• _WORK TASK_: The answer must consist of each line of the records below that contains the string "agent".

• _EXERCISE MATERIALS_:
Content starts
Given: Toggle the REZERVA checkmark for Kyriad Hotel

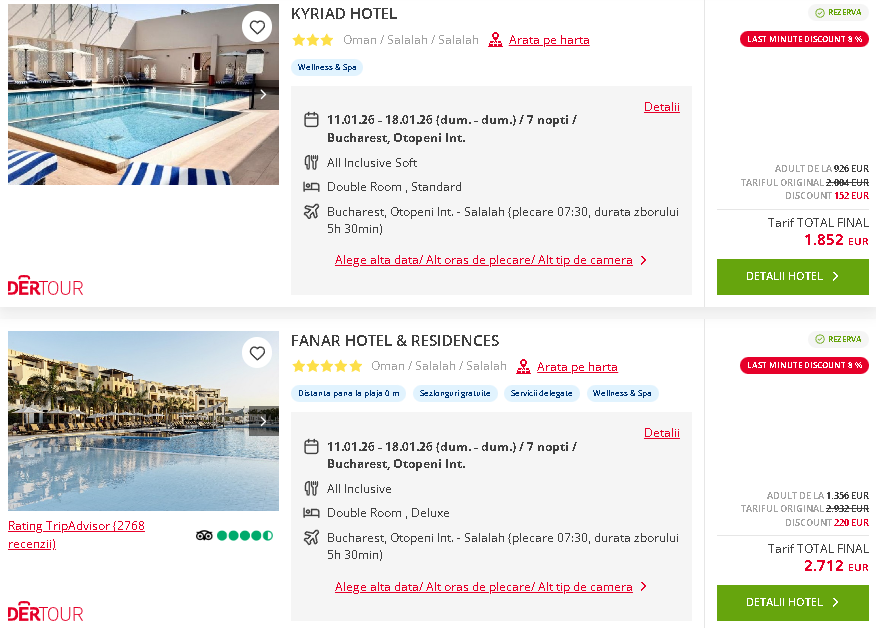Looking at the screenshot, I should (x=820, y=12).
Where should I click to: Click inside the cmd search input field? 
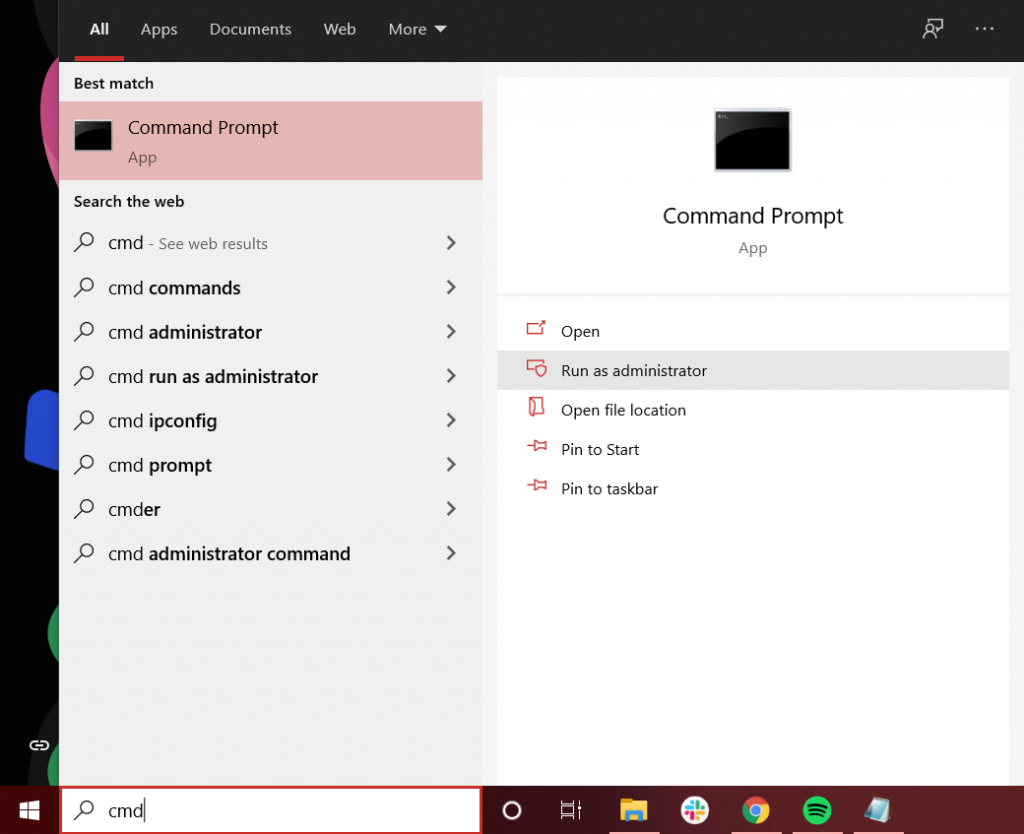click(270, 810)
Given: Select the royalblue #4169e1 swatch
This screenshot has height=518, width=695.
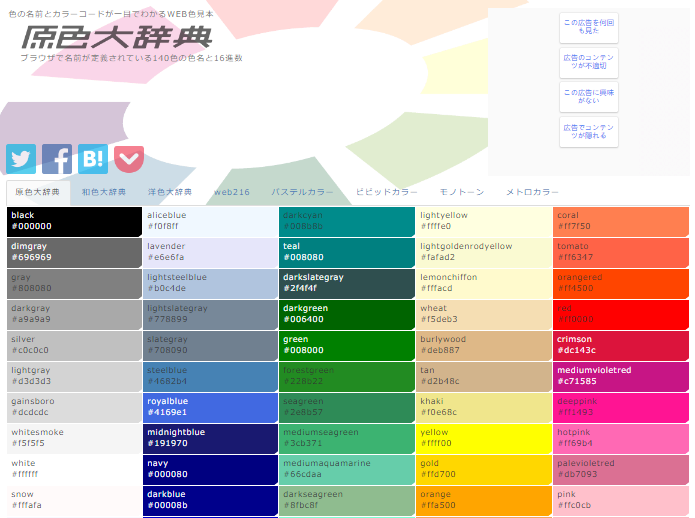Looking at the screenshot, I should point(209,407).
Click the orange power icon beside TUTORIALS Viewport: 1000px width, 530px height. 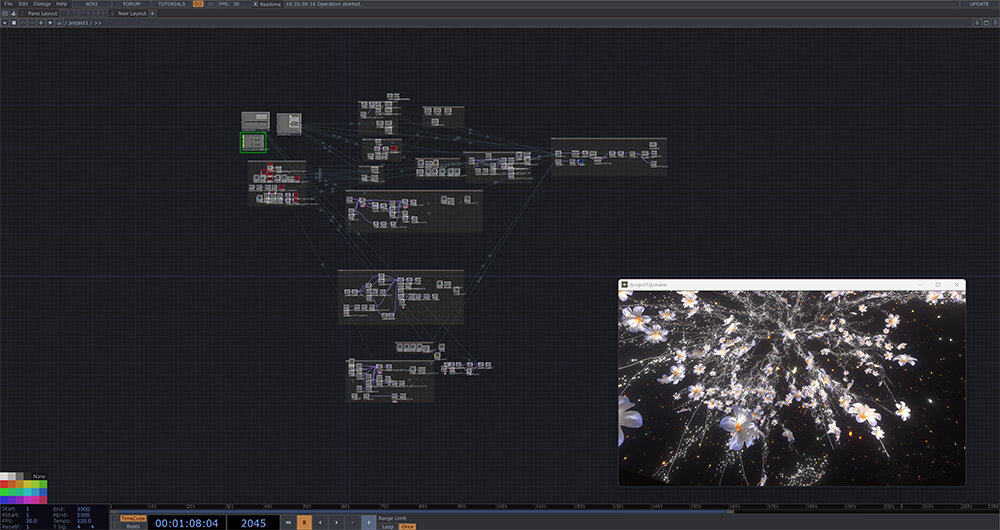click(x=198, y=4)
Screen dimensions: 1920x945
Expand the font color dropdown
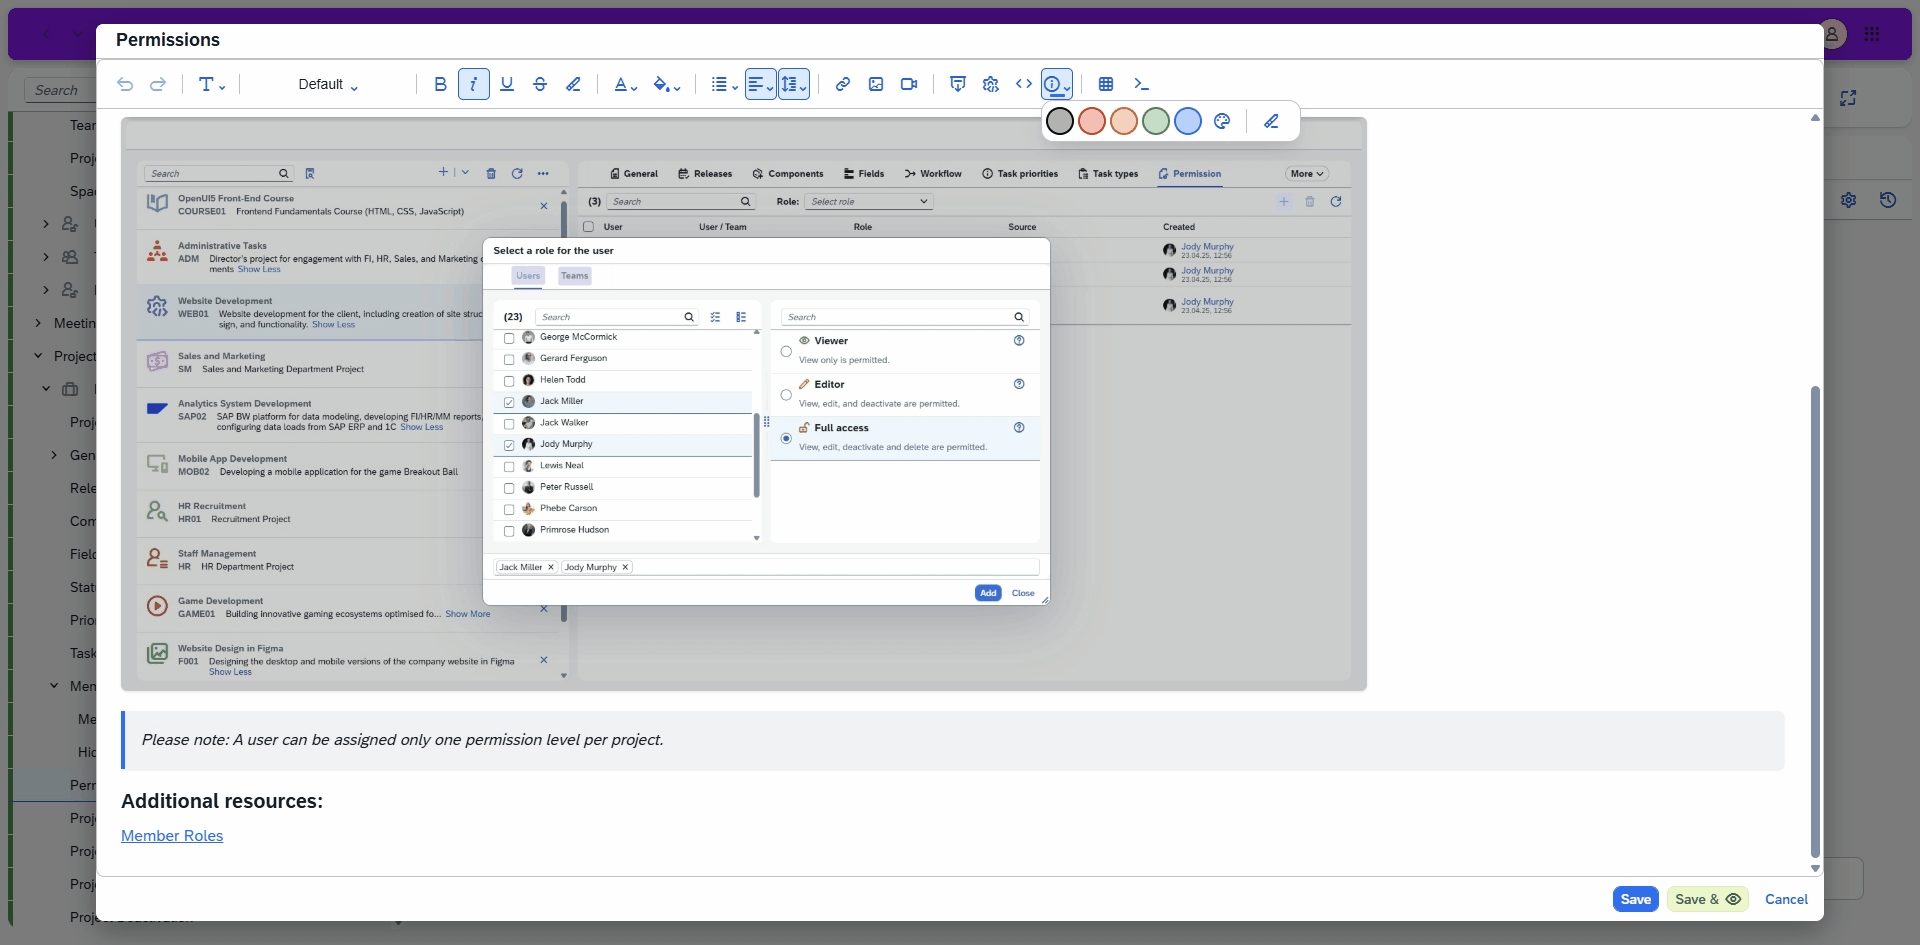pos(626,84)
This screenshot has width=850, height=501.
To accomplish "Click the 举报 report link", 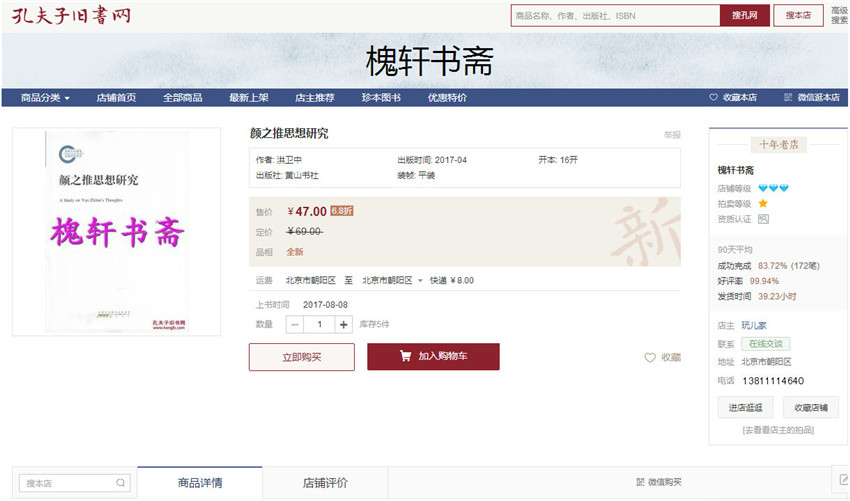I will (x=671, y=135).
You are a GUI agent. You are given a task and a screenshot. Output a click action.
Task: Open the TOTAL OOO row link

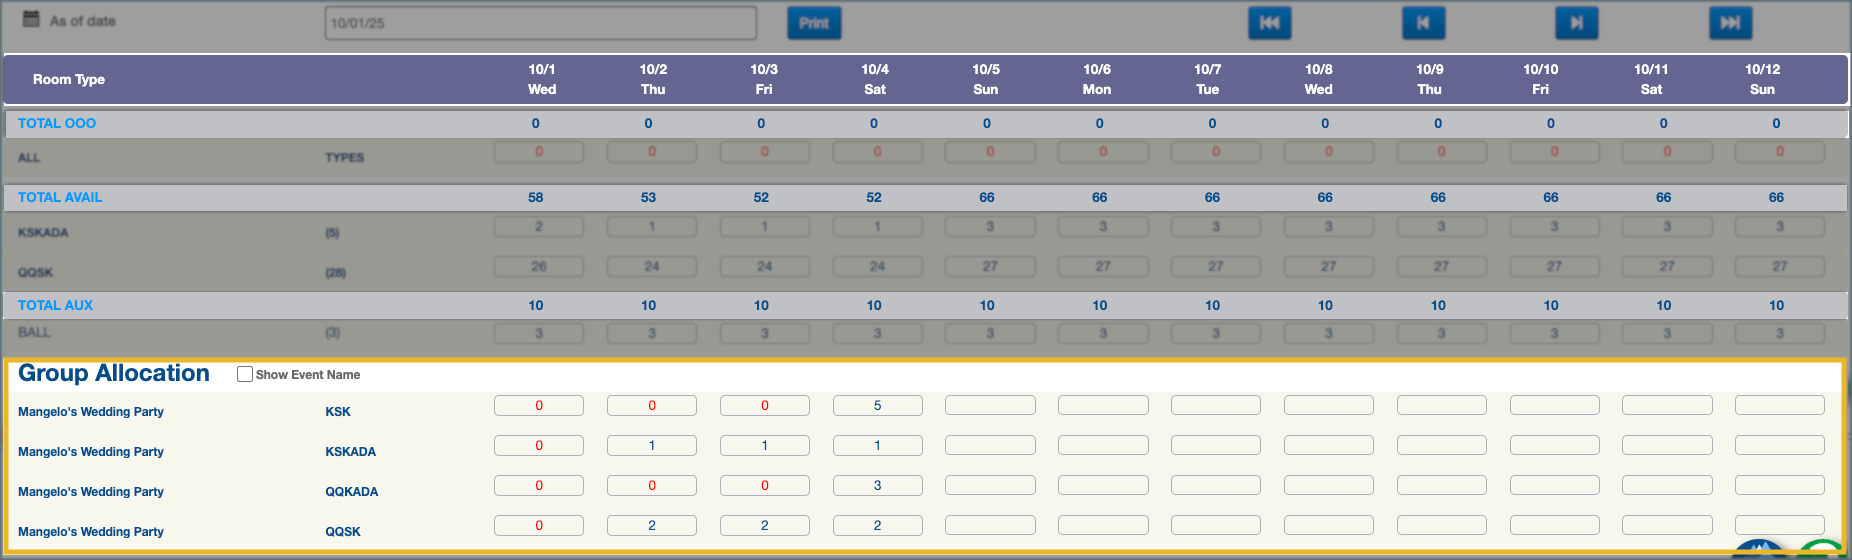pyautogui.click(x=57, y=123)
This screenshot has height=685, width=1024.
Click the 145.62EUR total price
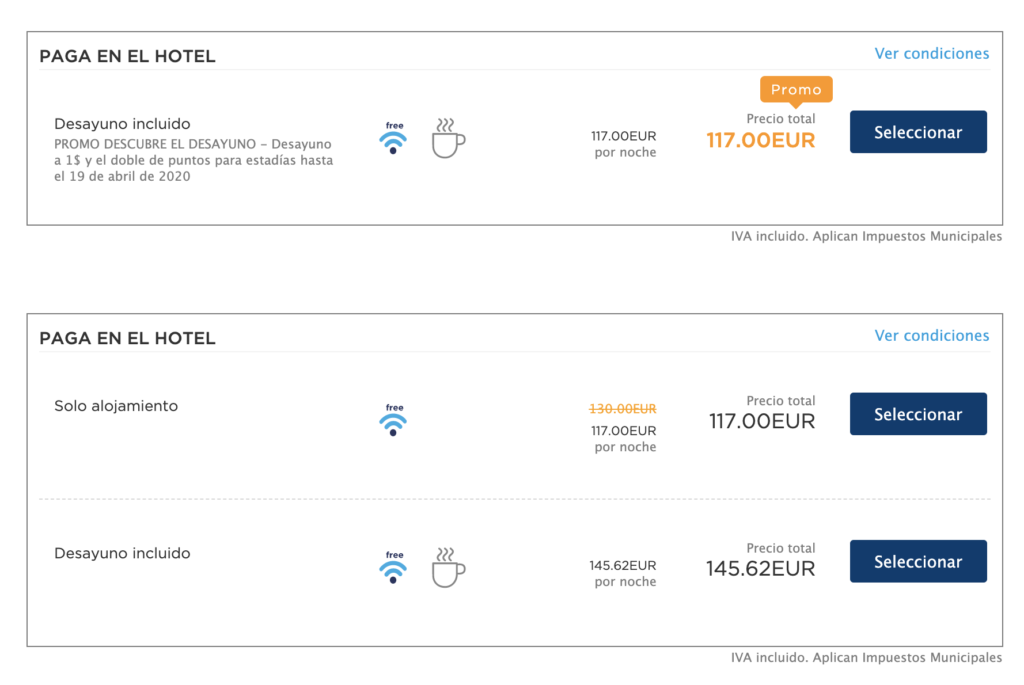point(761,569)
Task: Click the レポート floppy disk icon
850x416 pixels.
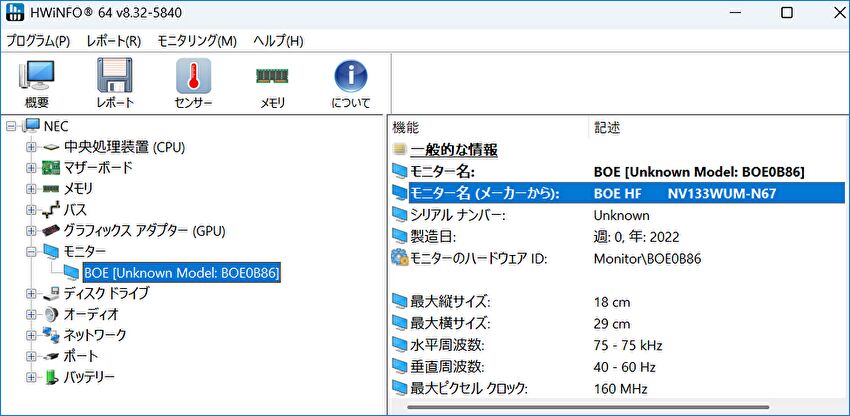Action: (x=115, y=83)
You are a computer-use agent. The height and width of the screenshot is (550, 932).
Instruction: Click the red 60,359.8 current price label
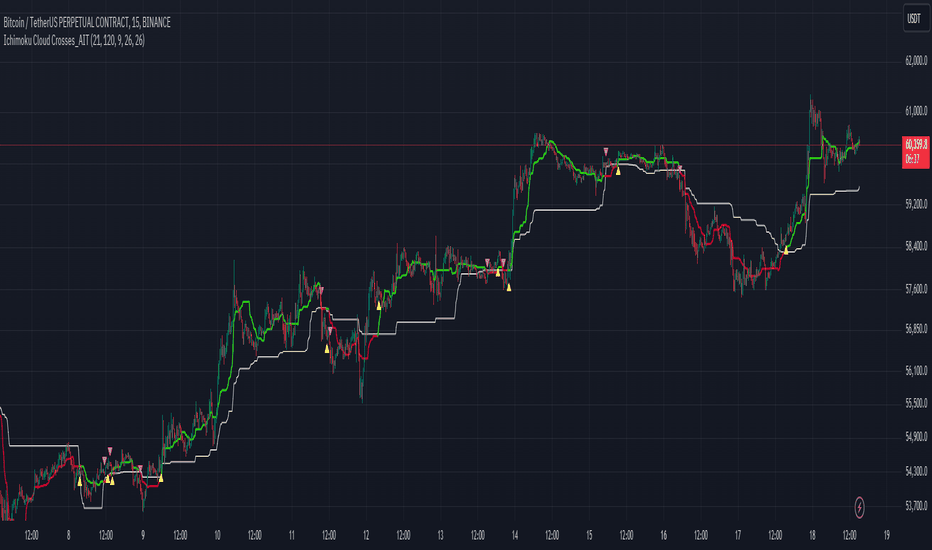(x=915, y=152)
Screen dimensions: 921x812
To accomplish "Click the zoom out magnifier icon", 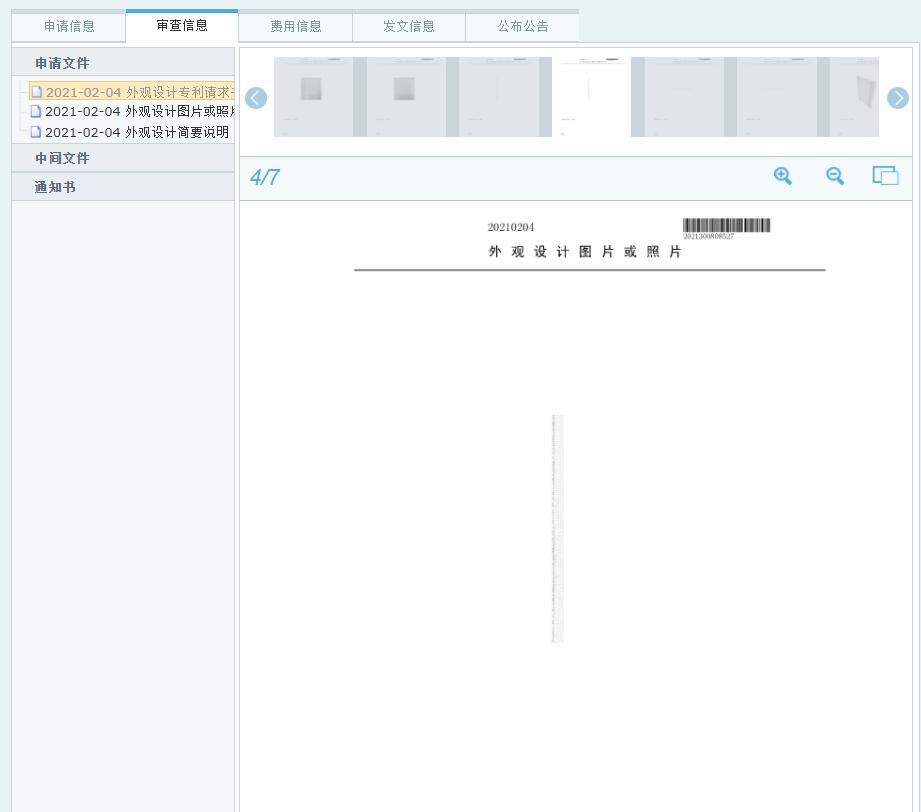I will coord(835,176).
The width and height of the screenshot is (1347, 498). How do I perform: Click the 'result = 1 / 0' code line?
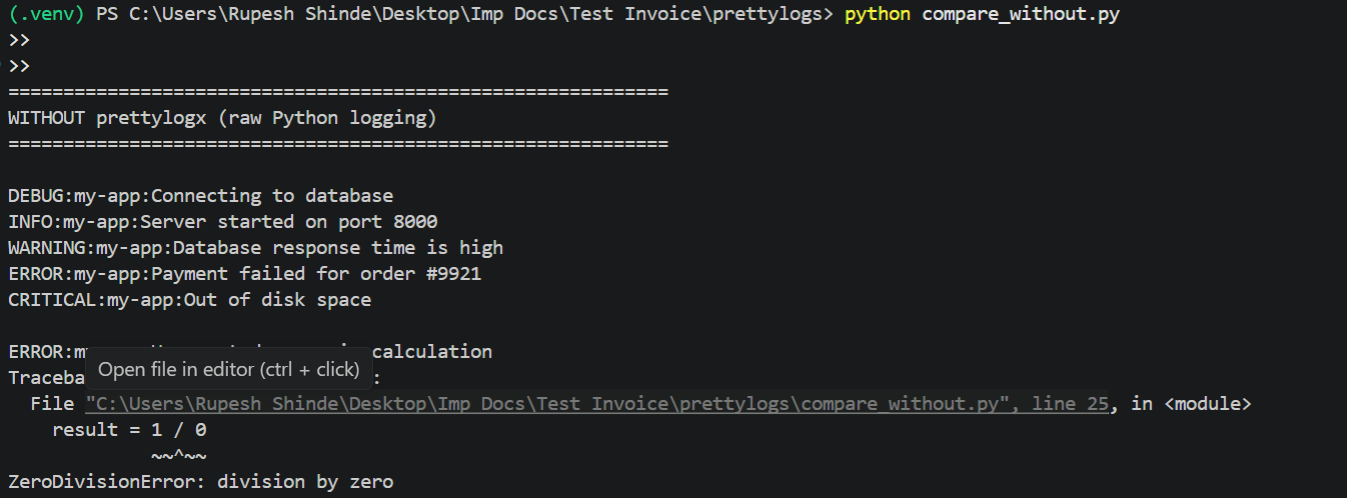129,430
Content ends
• _FINAL ANSWER_:
You are a GUI agent. You are given a task and a screenshot. Output a click action.
You are a computer-use agent. The height and width of the screenshot is (550, 932).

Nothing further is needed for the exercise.